Furthermore I just finished my coffee, which puts me in a particularly good mood. 


pwnsweet said:


> Sorry,my laptop is actually a tablet PC and is the HP 2730p.


Well here's some fun stuff for you!  I had a peek on the interwebs and here's what I found.

There are aftermarket BIOSes and BIOS editing tools for your laptop.
There is something called a ACPI (Advanced Configuration and Power Interface) DSDT (Differentiated System Description Table) which can be used to control the speed of the CPU fan in Windows with a laptop similar to yours (2510p).
Also got the repair manual for your laptop, and I'm not impressed with its design 
If I were you I would hop on the notebookreview.com forum and ask those cats what they think about whether to edit your BIOS (to add quiet_fan) or to try modifying the DSDT in Windows.  I wish I could offer more help here, but I'm reluctant to gamble with hardware that isn't mine .


pwnsweet said:


> OK fan specs are:
> Sunon Maglev GC054509VH-A, 5v, 1.6W.
> 
> According to the equation P=VI, this fan runs at 0.32A. I would consider going with 'fan-always-on' option IF I couldn't achieve my initial goal.
> ...


I believe you'd need a lot more mechanical details on the fan to computationally determine the lowest voltage it will run at.  On the other hand you could use a voltage regulator and a multimeter and experiment with it.  I've built many linear regulators but mine are usually bulky and designed for several amps.  I took a quick peek on google and found one that claims to be easier to build, much tinier, and almost as capable.  Alternatively you could swap resistors, use a resistor decade box (redundant to swapping), or use a potentiometer (pot).


pwnsweet said:


> I'd prefer to avoid going down either of these two routes if possible.
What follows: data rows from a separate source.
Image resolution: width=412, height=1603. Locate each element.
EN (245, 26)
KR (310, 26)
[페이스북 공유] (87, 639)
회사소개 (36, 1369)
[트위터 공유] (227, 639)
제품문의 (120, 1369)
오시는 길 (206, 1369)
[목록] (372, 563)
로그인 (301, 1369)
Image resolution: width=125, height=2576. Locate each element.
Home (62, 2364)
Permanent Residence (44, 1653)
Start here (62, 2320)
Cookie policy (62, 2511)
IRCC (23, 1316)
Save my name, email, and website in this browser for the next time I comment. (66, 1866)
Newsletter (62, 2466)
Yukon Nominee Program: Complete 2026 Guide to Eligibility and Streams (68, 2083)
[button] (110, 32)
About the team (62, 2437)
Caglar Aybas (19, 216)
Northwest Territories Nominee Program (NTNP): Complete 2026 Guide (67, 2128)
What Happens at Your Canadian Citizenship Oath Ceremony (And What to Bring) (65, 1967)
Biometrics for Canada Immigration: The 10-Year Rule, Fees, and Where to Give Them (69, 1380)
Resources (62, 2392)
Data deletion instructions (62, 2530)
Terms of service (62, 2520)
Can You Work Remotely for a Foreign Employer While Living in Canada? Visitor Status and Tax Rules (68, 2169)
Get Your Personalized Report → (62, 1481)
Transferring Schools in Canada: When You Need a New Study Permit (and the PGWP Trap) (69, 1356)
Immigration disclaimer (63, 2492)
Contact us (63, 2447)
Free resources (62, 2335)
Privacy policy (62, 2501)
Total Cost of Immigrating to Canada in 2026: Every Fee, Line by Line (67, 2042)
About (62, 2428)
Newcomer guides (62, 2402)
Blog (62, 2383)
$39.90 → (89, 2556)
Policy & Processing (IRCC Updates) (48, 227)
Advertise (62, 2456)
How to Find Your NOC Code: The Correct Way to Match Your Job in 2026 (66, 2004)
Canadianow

I figured you'd say that, but I thought it was worth mentioning.


----------



## pwnsweet (Jul 19, 2011)

It looks like I was wrong after all. There does seem to be a possibility of a software solution to my problem after all. I'll contact this 'nando4' guy and see if he can make a modified BIOS for me. Thanks for pointing me in his direction streetfighter 2!


----------